演題情報

口演

開催回
第56回・2011年・横浜
 

血液透析患者における脈圧の経時的変化と予後

演題番号 : O-0549

山崎 肇:1、藤村 建夫:1、伊藤 朋之:1、佐伯 敬子:1、成田 一衛:2

1:長岡赤十字病院 内科、2:新潟大学医歯学総合病院 第2内科

 

【目的】脈圧増大は心血管合併症の危険因子である。
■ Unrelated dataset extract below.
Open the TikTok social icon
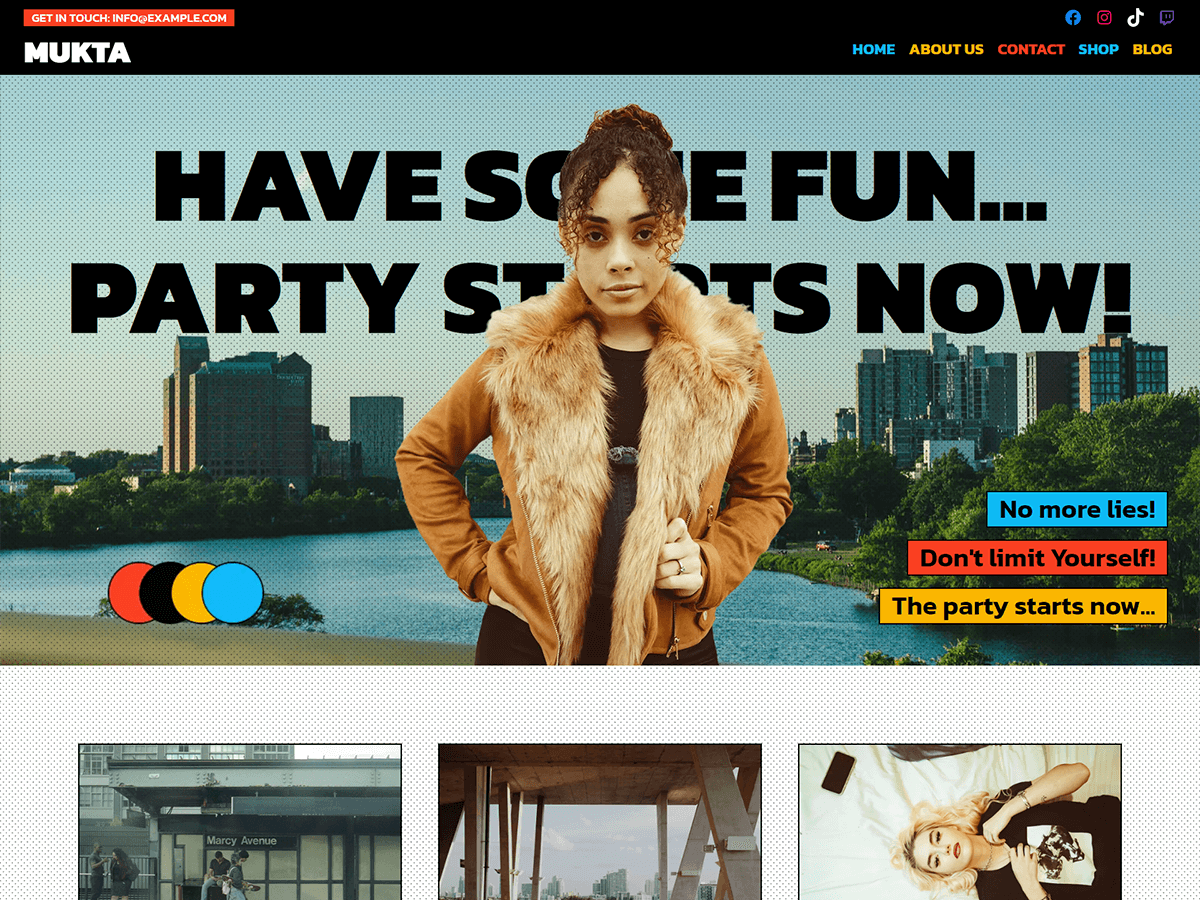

血液透析(HD)患者においても同様であるが、対象症例の違いによってその差が明らかでなくなることも知られている。その理由は横断的観察のためであると思われ、経時的変化を検討した。【対象】09年6月時点で5年間以上当院でHDを継続しており、その後も観察可能であった34名。04年と09年6月1か月間の週1回目HD開始時血圧を平均した。【結果】34名全体では血圧、脈圧とも04年に比し低下していたが、うち11名の脈圧が上昇していた。11名中8名は収縮期血圧(SBP)は上昇していた。この8名は体重増加率も上昇しており、体液コントロール悪化が脈圧増加の主因と考えられた。しかし残り3名はSBP、体重増加率とも低下しており、動脈硬化が主因と考えられた。その後18か月の経過観察期間で3名中2名が死亡したが、SBP上昇群8名に死亡者はいなかった。【結論】HD患者の脈圧は、動脈硬化と体液増加双方の影響で増大する。前者がより予後不良であり、経時的変化によって分別できる可能性がある。